Problem requirements: Rewrite the lines below with "blue" swapped for "gray", changing nothing else, and leave out the pictures.

↓↓↓

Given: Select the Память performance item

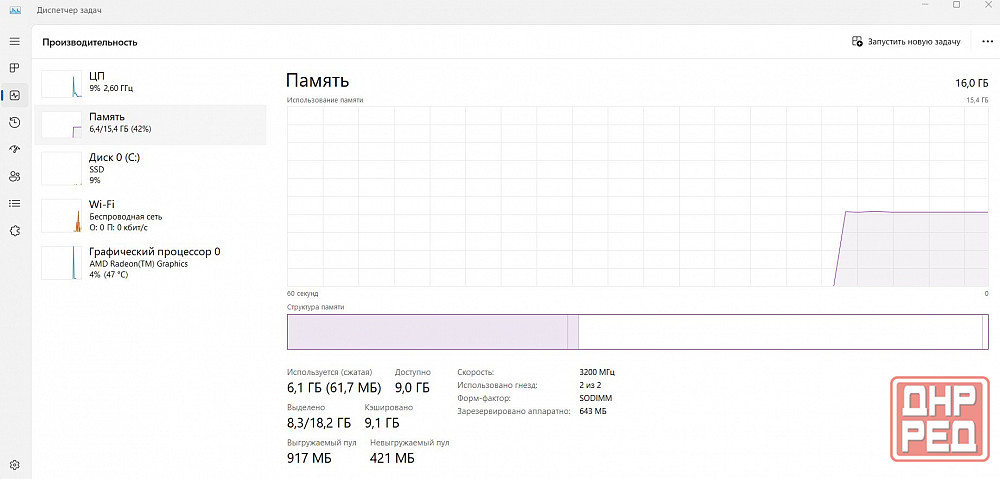Looking at the screenshot, I should [x=150, y=123].
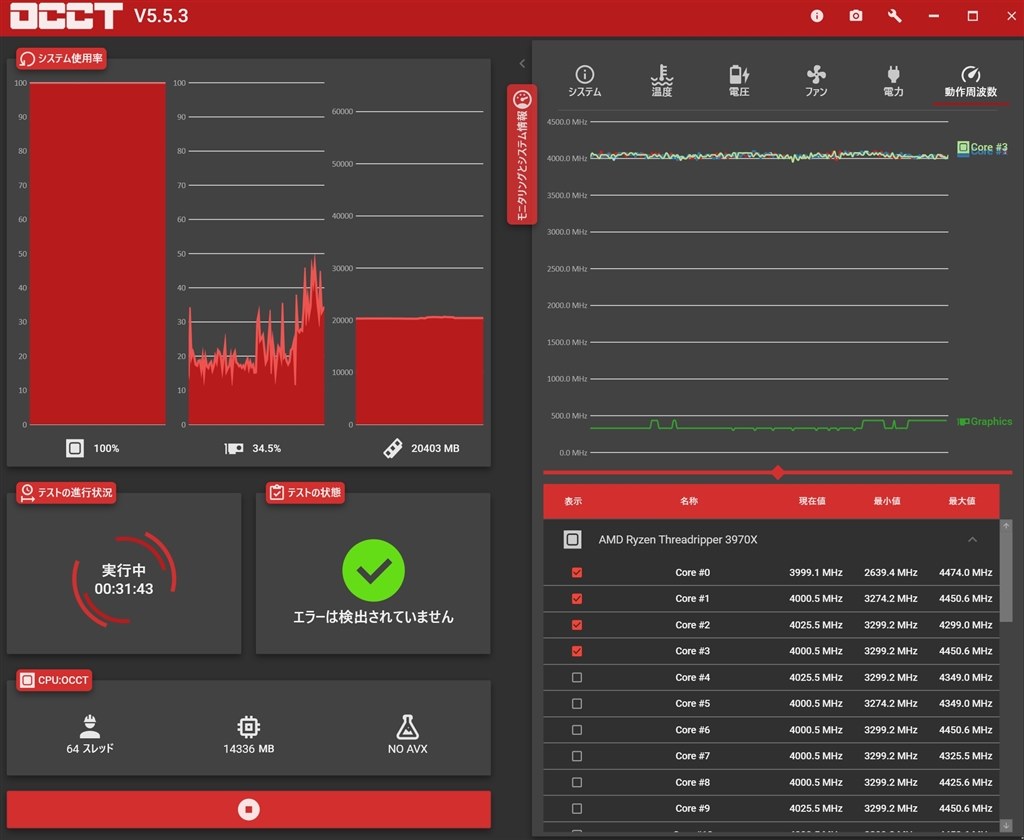This screenshot has height=840, width=1024.
Task: Click the モニタリングとシステム情報 vertical side tab
Action: (522, 154)
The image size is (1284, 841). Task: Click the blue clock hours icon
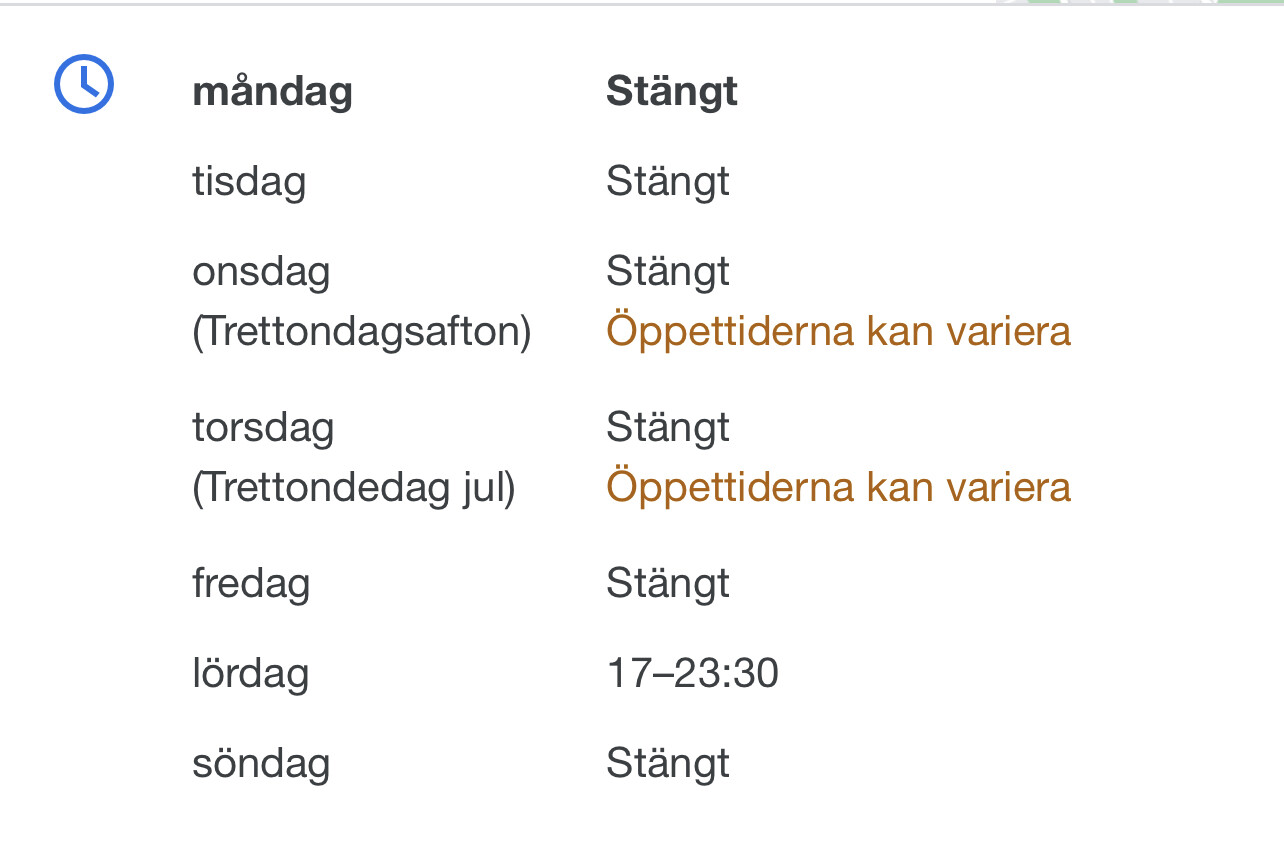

↑↑↑

Answer for this exercise:
Given: Select the Память performance item

Looking at the screenshot, I should [x=150, y=123].
This screenshot has height=840, width=1024.
Task: Click the モニタリングとシステム情報 vertical side tab
Action: (522, 154)
The image size is (1284, 841). Task: Click the gray clock hours icon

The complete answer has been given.